A far piazza pulita ci pensarono mori e portoghesi costringendo i po- chi sopravvissuti a chiedere protezione ai maharaja locali. Dopo la caduta di Granada, però, alcuni ebrei sefarditi spagnoli raggiunsero Cochìn alimentando un’intrigante leggenda ripresa da Salman Rushdie nell’Ultimo sospiro del Moro. Leggenda che aveva che fare con la corona di Boabdìl, ultimo sovrano dell’Andalusia musulmana, che sarebbe stata nascosta qui dai discendenti dell’amante ebrea del re.
Gli ultimi eredi di quel mondo se ne sono andati per sempre, in Israele o dietro il cancello arrugginito con la Stella di Davide del vecchio cimitero, e i pochi sopravvissuti sono solo evanescenti presenze.
L’inestricabile gioco di rimandi culturali di Matancherry continua davanti agli affreschi erotico-divini della cosmogonia induista nella residenza degli ultimi maharaja, dove la prosperosa Mohini seduce Shiva e un indaffaratissimo Khrisna è impegnato a titillare con sei mani e due piedi otto gopis, le sue amanti, in rappresentanza del mirabolante numero di oltre sedicimila concubine. Le radici induiste si materializzano soprattutto nella luce fioca dei templi, lontano dai turisti, quando le rappresentazioni del Kathakali trasformano gli uomini in dei e demoni di poemi epici come il Mahabaratha e il Ramayana
Nel frattempo gigantesche portacontainer che non trasportano più spezie ma Made in India sfilano davanti alle ultime reti cinesi e i camion frigorifero caricano il pesce al ritmo di jingles elettronici che si liquefanno nell’aria immobile. Dietro le ultime case olandesi resta la tomba vuota di Vasco da Gama nella cattedrale portoghese di Saint Francis (dopo quattordici anni di piogge monsoniche, il poco che ne restava fu riportato con tutti gli onori a Lisbona) e i risentimenti di padre Yohamman, della chiesa siro-caldea di Marth Mariam.

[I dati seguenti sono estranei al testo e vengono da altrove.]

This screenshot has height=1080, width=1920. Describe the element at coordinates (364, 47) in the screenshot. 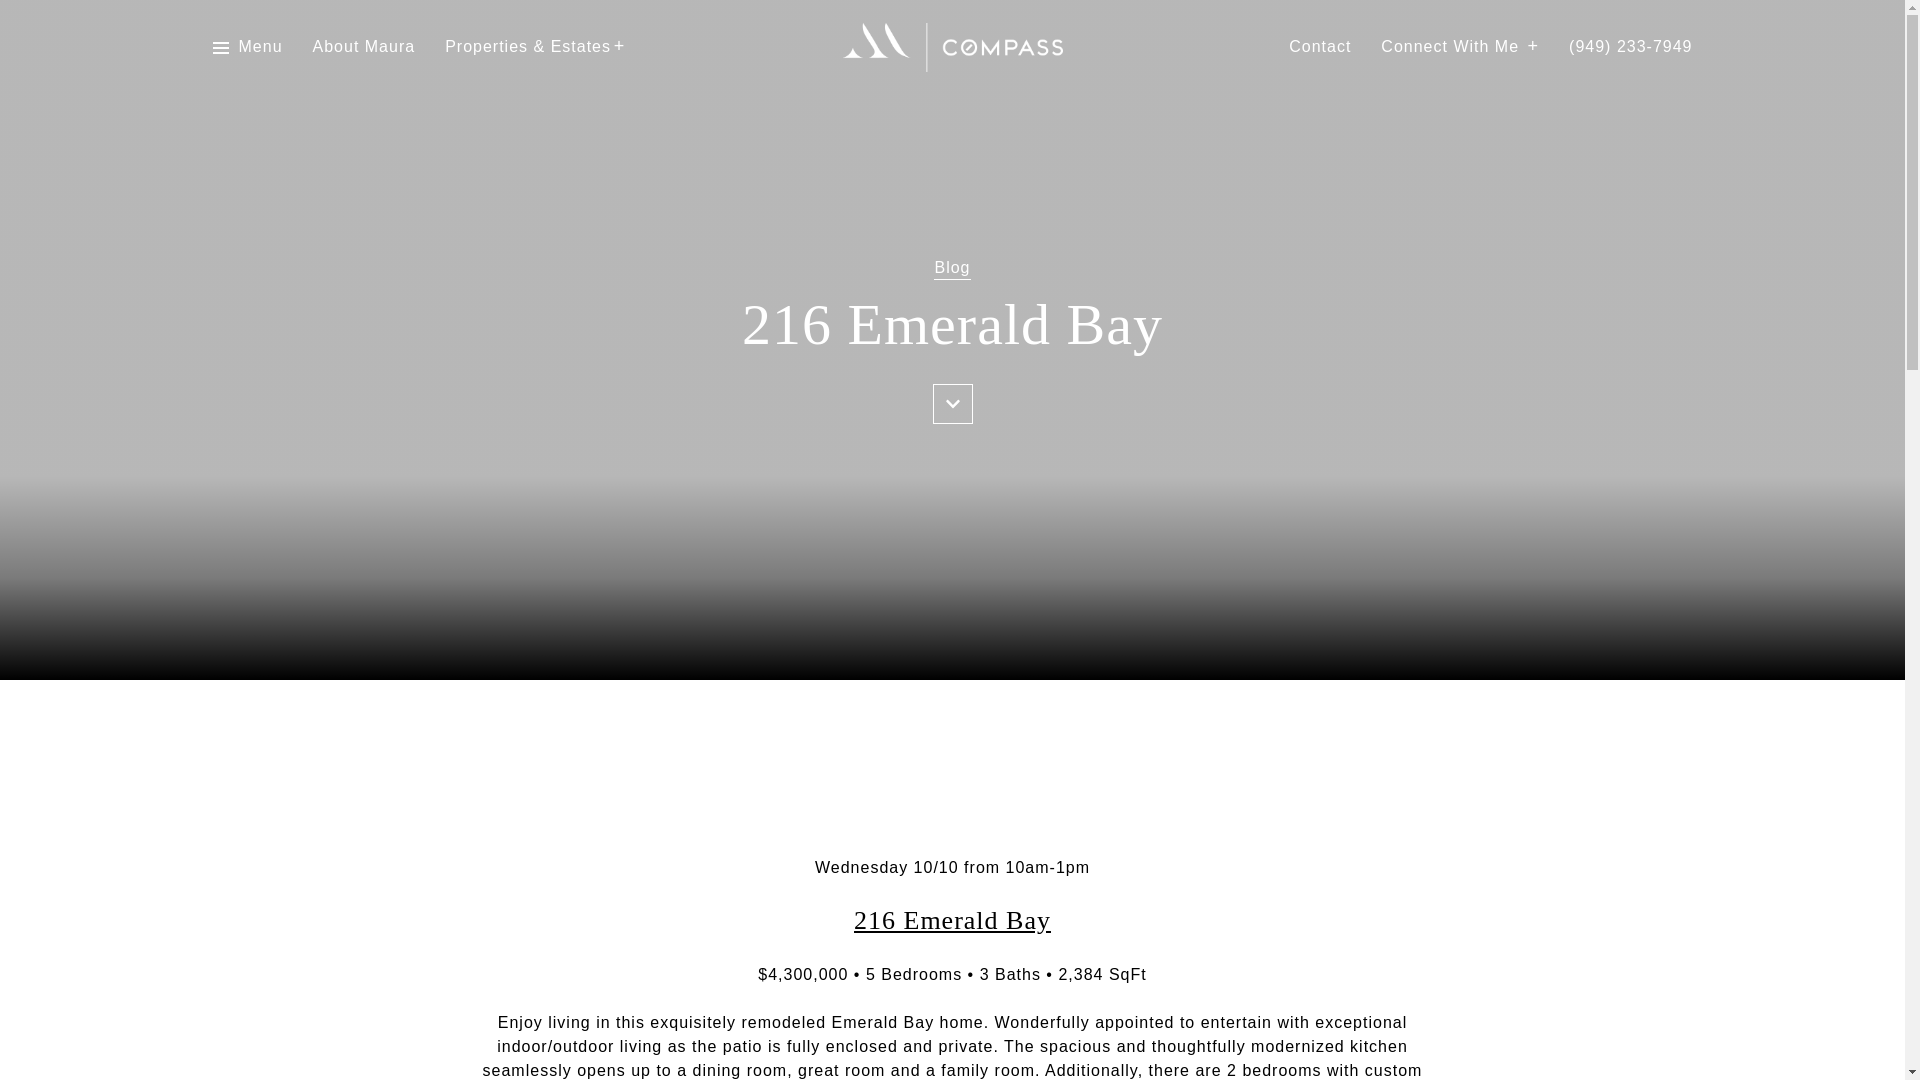

I see `About Maura` at that location.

«Da quando hanno ucciso Arius le cose sono cambiate anche qui, parlo del vescovo ovviamente» aggiunge con un’aria vagamente infastidita, indifferente al fatto di farmi precipi- tare in un vorticoso abisso temporale di eresie come quella ariana che risale a sedici secoli. I cristiani siriaci locali non hanno dubbi sul fatto che la loro presenza risalga a San Tommaso in persona, che avrebbe fondato sette comunità in Malabar per poi finire martirizzato nel vicino Tamil Nadu. Una leggenda che la scoperta della facilità di comunicazioni tra Medio Oriente e Malabar ha trasformato in un’ipotesi plausibile, rafforzata anche dai Rampan Pattu, antichi poemi orali che parlano dell’apostolo con indicazioni storiche sconosciute alla cultura locale.
«Il Kerala è un fiore dove ogni petalo è una religione» spiega serafico padre Josep nella Miracle Church di Kokkamangalam, eretta sul luogo dove sarebbe sbarcato San Tommaso. «Per questo qui vengono anche pellegrini indù e musulmani» conclude trionfante, tacendo pudicamente quello che mi confessa uno di loro, «molti pensano che uno straniero come San Tommaso sappia cavarsela meglio con le faccende che riguardano l’estero». Storie arrivate con i monsoni che toccano terra proprio in Kerala, «il luogo dove nasce la pioggia» e il profumo delle spezie impregna sottili melanconie che sanno d’Arabia e Occidente.